ORLANDO, Fla. -- It's not often that fans will wait outside
the locker room to cheer after a loss.

Then again, it's not often you go from 0-11 to 8-4 in just one
season and earn your school's first-ever bowl appearance.

This season has been funny that way for Central Florida.

UCF (8-4) formally accepted a bid Sunday to the Sheraton Hawaii Bowl,
where the Golden Knights will meet Nevada (8-3) of the Western
Athletic Conference on Dec. 24. It's the first bowl game in UCF's
10-year football history.

"This bowl is an excellent reward for our student-athletes and
the coaching staff on a championship season," UCF athletic
director Steve Orsini said. "This is a trip of a lifetime for our
players."

It's also not a bad consolation prize for a team that lost the
Conference USA championship game to Tulsa 44-27 on Saturday.

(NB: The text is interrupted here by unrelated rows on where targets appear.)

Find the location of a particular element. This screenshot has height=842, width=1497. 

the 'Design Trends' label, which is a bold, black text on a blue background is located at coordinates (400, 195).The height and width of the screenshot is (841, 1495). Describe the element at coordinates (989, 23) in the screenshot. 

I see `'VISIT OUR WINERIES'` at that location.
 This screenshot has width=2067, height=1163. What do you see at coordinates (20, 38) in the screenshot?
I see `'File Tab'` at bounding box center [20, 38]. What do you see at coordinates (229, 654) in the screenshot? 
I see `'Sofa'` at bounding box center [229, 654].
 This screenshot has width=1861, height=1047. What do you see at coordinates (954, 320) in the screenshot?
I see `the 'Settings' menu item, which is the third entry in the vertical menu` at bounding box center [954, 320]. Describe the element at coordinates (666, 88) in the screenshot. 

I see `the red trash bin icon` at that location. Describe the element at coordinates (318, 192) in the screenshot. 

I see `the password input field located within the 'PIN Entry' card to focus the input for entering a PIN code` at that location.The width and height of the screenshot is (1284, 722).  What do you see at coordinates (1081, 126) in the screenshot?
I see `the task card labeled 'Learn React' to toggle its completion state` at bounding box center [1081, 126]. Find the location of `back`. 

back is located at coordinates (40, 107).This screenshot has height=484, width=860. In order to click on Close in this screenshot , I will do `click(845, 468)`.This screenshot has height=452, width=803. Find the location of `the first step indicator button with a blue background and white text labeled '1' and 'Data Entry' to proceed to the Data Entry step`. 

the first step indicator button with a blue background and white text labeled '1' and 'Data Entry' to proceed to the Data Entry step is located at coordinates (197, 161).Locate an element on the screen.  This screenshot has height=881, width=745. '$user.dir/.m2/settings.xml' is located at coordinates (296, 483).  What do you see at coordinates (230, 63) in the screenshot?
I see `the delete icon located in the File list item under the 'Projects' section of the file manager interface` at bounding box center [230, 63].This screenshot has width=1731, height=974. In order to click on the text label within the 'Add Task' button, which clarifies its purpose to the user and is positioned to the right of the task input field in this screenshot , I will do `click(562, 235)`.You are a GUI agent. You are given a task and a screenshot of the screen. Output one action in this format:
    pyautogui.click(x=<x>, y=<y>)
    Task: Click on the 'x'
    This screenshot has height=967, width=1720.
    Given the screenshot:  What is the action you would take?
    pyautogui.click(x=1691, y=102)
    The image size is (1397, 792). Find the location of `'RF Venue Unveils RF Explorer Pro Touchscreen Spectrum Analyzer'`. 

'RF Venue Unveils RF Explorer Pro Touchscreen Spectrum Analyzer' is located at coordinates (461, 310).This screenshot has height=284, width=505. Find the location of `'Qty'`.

In coach George O'Leary's second season, the Golden Knights
snapped what was the nation's longest Division I-A losing streak at
17 games -- starting a stretch where they won eight of their next
nine overall.

"To me, spending Christmas playing football is probably the
best gift I can get," center Cedric Gagne-Marcoux said. "If I'm
not playing football on Christmas, I'm watching football. My
parents are at the table eating dinner and I'm in my room watching
the bowl.

"I've never been to one, and I've dreamed about it. That's why
I came to college. I wanted to get a chance to play in a bowl."

Not bad for a team that entered the season ranked near the
bottom of all 119 Division I-A teams in most preseason magazines,
then engineered a stirring turnaround that resulted in a division
title in C-USA and lured a school-record 51,978 people to watch
them play for their first-ever league championship.

A few thousand fans remained in the stands after Saturday's game
ended, chanting "U-C-F! U-C-F!'' And a couple hundred others
huddled near the team's locker room, just to applaud and cheer as
O'Leary and a couple players made their way into postgame
interviews.

"I think that is a heck of a reward for a team that came from
where they came from last year," O'Leary said.

Now, his team has a chance to author the final chapter to their
comeback story.

"We went 0-11 last year, so we don't even look at stuff like [a
loss]," quarterback Steven Moffett said after the Tulsa game.
"It's just one loss. Last time we lost to Southern Miss, they
killed us, and we came back and won two games after that. So we're
going to do the same thing after this one."